Dick Cheney maybe? Hey...he might qualify for priority seating! "Travelers with the red tickets may board now. Your pilot today will be Captain Beelzebub."

May 31, 2012 | Unregistered CommenterAkhilleus

Apologies to all for last night's grim thoughts, but that said, morning's full flush has energized me sufficiently to attempt what last night I could not: an if this goes on exercise in what the future will look like if we continue on our present path ala the Linda Greenhouse analysis above, which limns the fate of the whole nation in just a few words.

More resources and rights extended to corporations, and more of the same for churches, both entities we should note organized on autocratic principles. More power extended to the states, which in our republic's zero-sum game of power sharing, lessens the reach and influence of the federal government, the Constitution's designated and sole protector of the Bill of Rights.

Contrariwise, less protection for minorities and individual rights (tho' I would like to live long enough to watch the minority pendulum swing when white folks qualify as they will soon).
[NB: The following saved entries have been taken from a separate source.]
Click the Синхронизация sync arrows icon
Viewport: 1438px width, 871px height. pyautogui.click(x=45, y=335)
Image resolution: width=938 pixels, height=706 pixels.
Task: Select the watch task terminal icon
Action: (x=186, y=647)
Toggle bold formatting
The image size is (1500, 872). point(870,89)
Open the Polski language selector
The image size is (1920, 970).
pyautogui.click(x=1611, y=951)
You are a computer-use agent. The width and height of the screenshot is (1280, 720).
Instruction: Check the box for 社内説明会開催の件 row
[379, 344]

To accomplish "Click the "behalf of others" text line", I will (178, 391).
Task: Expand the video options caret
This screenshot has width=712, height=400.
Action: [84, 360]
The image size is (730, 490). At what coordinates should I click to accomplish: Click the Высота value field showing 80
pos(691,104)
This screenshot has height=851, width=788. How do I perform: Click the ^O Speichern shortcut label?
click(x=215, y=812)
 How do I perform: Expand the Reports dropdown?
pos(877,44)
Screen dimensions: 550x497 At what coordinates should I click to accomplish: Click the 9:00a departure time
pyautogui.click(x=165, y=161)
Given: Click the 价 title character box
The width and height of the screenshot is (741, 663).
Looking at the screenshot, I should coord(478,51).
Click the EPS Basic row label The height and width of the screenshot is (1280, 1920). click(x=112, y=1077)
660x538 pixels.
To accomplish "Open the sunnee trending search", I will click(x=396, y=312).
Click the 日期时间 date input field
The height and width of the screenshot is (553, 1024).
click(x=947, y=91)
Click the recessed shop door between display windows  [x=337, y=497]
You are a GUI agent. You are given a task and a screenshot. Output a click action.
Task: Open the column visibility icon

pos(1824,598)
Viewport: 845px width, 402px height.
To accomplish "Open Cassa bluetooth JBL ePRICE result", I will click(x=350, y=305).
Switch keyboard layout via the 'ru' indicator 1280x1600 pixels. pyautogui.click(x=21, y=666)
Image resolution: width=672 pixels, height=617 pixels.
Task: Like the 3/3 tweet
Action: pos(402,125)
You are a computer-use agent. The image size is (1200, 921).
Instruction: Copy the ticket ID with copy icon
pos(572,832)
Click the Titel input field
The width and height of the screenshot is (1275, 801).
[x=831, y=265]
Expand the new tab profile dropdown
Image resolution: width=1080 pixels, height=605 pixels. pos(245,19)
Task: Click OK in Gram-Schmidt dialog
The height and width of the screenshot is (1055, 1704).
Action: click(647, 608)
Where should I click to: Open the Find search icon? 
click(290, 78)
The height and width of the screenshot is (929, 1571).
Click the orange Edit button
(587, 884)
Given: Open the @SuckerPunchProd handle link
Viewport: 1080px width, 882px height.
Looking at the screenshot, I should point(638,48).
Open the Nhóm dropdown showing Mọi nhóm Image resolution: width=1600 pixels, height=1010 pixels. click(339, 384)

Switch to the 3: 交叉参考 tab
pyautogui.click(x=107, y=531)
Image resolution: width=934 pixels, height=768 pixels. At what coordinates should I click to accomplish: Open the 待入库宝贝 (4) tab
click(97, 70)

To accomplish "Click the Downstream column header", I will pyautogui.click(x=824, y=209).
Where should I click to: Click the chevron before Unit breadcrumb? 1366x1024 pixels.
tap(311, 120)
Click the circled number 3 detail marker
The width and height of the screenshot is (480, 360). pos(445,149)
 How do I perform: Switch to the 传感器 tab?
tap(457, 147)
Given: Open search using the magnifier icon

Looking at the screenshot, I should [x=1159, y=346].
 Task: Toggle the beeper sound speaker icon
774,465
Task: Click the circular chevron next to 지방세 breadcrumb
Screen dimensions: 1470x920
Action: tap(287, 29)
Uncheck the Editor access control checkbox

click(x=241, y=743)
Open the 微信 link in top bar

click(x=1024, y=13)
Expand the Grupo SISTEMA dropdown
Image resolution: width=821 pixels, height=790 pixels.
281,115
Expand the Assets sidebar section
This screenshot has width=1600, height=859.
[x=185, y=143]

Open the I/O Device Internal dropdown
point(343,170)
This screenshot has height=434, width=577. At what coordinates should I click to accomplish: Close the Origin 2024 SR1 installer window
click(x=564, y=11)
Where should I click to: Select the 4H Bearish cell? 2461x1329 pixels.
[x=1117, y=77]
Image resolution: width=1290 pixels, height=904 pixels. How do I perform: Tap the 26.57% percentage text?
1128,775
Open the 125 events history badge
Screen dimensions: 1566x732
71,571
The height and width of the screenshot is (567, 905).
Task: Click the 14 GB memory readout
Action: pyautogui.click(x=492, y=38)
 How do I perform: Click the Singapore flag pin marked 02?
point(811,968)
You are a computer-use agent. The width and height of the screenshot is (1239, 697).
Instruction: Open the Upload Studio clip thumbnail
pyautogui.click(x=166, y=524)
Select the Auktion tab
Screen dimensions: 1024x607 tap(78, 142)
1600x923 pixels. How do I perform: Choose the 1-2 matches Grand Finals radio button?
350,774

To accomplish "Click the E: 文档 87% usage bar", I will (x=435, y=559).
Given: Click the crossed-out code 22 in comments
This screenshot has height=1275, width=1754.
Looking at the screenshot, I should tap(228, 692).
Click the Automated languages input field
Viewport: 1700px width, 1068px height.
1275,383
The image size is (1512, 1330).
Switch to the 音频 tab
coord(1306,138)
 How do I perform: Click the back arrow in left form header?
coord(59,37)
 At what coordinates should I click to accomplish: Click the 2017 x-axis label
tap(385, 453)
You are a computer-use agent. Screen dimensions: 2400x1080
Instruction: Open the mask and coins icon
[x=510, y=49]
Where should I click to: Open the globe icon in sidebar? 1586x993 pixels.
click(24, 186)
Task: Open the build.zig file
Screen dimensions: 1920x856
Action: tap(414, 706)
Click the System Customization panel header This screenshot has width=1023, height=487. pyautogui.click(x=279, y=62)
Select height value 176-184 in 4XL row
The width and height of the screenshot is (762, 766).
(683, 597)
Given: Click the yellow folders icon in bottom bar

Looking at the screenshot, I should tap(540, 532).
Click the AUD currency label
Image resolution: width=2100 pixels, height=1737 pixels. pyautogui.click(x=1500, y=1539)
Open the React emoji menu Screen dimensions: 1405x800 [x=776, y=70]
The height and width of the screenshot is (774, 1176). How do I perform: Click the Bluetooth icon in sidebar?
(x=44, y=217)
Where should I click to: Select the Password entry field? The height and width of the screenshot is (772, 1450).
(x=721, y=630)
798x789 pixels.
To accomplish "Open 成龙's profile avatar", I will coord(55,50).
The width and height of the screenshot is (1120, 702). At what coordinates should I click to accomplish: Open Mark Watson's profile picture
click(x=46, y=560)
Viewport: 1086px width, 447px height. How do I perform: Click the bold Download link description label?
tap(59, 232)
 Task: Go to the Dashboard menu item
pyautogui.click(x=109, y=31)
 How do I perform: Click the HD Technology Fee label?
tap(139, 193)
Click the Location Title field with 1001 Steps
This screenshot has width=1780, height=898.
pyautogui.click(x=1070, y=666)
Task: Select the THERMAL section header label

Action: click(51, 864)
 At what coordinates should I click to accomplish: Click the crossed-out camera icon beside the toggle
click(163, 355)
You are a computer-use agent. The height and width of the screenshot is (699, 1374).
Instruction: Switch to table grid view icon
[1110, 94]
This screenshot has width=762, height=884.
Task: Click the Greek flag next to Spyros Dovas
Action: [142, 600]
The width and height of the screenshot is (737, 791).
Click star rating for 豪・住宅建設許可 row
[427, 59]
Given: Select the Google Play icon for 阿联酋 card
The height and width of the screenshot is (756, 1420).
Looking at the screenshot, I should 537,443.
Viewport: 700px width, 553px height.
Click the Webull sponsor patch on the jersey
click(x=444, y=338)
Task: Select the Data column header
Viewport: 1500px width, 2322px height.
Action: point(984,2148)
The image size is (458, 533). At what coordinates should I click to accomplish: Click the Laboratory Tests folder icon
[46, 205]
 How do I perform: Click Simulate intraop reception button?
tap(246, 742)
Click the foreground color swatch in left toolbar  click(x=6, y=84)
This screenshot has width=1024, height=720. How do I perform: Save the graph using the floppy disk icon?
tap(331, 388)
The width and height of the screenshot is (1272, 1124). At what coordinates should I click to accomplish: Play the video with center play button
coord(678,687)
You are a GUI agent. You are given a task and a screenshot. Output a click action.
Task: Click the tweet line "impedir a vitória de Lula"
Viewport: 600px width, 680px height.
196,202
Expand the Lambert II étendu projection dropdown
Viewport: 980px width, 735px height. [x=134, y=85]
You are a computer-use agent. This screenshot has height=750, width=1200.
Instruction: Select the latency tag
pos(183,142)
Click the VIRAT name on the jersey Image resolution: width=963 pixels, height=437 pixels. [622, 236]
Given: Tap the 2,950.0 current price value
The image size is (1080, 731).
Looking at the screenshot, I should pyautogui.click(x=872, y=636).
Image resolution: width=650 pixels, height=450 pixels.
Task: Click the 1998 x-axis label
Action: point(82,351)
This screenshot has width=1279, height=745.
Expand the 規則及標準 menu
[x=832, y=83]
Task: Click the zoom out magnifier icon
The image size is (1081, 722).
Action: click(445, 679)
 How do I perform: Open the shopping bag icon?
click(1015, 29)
In the context of a zero-sum power analysis, the movements against the rights of gays and women and the efforts to place insurmountable barriers to voting for potential apple-cart upsetters are particularly revealing of the dictatorial strain of the Right's white male power elite.

Despite their rhetoric, the only individual freedom the Right energetically defends is the freedom to arm ourselves to the teeth, and that I believe in a cynical campaign to perpetuate the illusion that we're all just as free and independent as we ever were or hoped to be back there in the good old days when men were men and women knew their place.

In short, the common themes that gave rise to last night's grim thoughts are the Right's movement toward autocracy worship, reflected in the its enthusiastic support of the anti-democratic power structures of corporation and church, most often at the expense of the individual's freedoms, and the deliberate weakening of the federal government's role as guarantor of the Bill of Rights and protector of the weak. The only legitimate roles the Right acknowledges for the federal government are corporate welfare and the military, often the same, and both perhaps not by coincidence, organized autocratically.

Finally, through their continuing attacks on all initiatives where we have come together to promote the good of all--education, social security, medicare and unemployment insurance-- the Right is orchestrating a gradual, sub-rosa substitution of corporation and church beneficence-- once dim-wittedly called compassionate conservatism-- which of course will have to be paid for in shekels or souls, as the only alternative to the compact we made when we created and funded our great public institutions.

It is the frontal assault on that compact that makes me saddest of all.